Aufgrund der weiterhin ausbleibenden Zuschauer und damit fehlenden Einnahmen durch Ticketverkäufe leiden die Vereine finanziell unter der Corona-Pandemie. Dynamo Dresden hatte deshalb in der vergangenen Woche eine Aktion ins Leben gerufen, um an frisches Geld zu kommen. Dabei wurden bereits über 100.000 Euro eingenommen.

Fast 5.000 Karten verkauft

Seit dem vergangenen Donnerstag ist die "Gemeinschaftskarte 2020/21" erhältlich. Diese gibt es in drei Kategorien: Stehplatz (10 Euro), Sitzplatz (25 Euro) und VIP (50 Euro). Es ist eine symbolische Jahreskarte für die laufende Saison, um der SGD finanziell unter die Arme zu greifen. Wie die Sachsen am Dienstag vermeldeten, wurden seit dem Aktionsstart in etwas mehr als fünf Tagen bereits 4.895 Gemeinschaftskarten verkauft. Der Erlös beläuft sich auf über 100.000 Euro.

"Mit dieser großartigen Resonanz zeigt sich einmal mehr auf beeindruckende Weise, wie eng das Band von Dynamos Anhängerschaft zum Verein ist", äußerte sich Dynamos Geschäftsführer Jürgen Wehlend in der Mitteilung. "Wir wünschen uns natürlich, dass sich möglichst noch viele weitere Menschen in den nächsten Tagen und Wochen an der Aktion beteiligen."

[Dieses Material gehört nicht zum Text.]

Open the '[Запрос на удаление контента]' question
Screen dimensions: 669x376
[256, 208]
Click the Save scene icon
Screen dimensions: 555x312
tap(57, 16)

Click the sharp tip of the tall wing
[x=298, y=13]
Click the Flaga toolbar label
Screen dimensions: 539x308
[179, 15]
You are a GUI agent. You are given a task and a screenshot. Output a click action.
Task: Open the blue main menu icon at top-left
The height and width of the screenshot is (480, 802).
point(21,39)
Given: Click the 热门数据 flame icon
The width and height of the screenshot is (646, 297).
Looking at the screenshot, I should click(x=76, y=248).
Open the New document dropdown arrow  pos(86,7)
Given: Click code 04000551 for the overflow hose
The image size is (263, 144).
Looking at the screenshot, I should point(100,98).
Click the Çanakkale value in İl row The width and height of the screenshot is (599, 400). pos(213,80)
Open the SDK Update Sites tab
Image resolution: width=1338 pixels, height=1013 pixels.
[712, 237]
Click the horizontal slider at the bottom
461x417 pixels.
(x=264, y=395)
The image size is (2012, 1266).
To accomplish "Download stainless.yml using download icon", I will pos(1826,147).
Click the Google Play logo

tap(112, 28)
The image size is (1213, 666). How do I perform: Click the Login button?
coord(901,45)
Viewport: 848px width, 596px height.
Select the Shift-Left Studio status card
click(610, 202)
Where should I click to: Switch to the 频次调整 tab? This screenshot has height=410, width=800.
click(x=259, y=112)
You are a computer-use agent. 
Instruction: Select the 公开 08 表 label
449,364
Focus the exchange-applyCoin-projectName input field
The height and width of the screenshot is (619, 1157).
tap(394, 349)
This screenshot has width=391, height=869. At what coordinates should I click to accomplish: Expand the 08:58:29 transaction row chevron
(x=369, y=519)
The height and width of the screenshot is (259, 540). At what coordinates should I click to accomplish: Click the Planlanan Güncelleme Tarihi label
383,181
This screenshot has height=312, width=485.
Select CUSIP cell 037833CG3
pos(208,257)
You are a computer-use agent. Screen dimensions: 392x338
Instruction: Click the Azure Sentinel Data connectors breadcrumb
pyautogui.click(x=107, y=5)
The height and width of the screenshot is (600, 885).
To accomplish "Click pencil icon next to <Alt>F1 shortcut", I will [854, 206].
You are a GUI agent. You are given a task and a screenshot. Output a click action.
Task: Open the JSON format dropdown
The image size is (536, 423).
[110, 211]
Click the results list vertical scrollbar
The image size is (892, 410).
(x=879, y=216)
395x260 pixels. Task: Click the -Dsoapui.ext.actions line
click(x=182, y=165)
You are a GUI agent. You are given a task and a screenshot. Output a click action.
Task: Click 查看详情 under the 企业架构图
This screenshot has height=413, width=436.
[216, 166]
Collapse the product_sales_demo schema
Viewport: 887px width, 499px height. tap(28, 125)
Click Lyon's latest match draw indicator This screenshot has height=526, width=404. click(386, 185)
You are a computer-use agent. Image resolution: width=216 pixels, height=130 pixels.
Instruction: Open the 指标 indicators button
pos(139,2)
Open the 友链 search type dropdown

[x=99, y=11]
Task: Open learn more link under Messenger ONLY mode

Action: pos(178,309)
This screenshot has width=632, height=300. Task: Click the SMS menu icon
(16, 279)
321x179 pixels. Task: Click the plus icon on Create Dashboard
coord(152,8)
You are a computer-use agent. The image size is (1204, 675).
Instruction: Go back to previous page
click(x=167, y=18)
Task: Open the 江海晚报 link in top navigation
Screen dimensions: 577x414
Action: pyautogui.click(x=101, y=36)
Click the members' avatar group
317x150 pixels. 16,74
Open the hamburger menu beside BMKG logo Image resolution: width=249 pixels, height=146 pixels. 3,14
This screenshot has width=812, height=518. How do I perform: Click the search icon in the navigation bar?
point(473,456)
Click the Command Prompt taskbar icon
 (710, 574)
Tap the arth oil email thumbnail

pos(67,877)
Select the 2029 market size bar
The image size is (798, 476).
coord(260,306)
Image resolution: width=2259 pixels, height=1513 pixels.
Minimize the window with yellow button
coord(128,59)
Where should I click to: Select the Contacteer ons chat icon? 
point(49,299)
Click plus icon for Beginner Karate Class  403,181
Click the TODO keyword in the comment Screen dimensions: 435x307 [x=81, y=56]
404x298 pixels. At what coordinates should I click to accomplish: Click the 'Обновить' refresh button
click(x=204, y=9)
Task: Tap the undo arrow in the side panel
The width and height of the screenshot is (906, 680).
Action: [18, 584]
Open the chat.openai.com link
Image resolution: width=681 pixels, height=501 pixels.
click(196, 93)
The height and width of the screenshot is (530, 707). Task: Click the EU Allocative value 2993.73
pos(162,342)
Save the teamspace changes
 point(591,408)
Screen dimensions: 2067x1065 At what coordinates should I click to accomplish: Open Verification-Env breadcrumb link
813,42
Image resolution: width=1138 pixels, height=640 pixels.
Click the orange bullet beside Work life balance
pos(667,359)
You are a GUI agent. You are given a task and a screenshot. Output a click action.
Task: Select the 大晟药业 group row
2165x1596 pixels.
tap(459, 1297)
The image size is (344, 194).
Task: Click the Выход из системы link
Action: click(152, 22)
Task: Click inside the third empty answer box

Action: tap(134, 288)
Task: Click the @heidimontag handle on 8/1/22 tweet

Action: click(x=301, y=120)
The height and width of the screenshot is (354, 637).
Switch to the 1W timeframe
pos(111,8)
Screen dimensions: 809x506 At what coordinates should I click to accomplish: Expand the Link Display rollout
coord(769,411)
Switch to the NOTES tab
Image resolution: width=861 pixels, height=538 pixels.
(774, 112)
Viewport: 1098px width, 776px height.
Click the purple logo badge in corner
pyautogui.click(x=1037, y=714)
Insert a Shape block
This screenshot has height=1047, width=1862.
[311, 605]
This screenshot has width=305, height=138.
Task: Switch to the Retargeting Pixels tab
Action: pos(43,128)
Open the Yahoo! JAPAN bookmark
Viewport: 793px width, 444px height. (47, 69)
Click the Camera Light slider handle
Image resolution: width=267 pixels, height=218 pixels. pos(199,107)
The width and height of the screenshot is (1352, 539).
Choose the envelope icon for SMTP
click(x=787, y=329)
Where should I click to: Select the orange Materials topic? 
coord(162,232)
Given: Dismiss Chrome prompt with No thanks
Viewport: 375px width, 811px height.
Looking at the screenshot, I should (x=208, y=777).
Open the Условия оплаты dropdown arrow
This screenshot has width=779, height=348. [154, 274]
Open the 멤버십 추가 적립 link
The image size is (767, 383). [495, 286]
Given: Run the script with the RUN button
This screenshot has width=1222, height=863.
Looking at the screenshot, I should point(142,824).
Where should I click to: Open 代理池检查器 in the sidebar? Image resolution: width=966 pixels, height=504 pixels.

Dynamo rechnet mit Millionen-Verlust

Die Gemeinschaftskarte ist nicht die erste Spendenaktion für den Verein in dieser Spielzeit. Bereits Ende Dezember gab es im Rahmen des DFB-Pokalspiels gegen den SV Darmstadt 98 die Aktion "30.000 Geister für Dynamo". Bei dieser wurden am Ende 72.269 Tickets verkauft. Der Gewinn für den Klub hatte mehr als 270.000 Euro betragen. Für die aktuelle Spielzeit rechnet die SGD – unter anderem aufgrund fehlender Zuschauereinnahmen – mit einem Gesamtverlust von bis zu fünf Millionen Euro.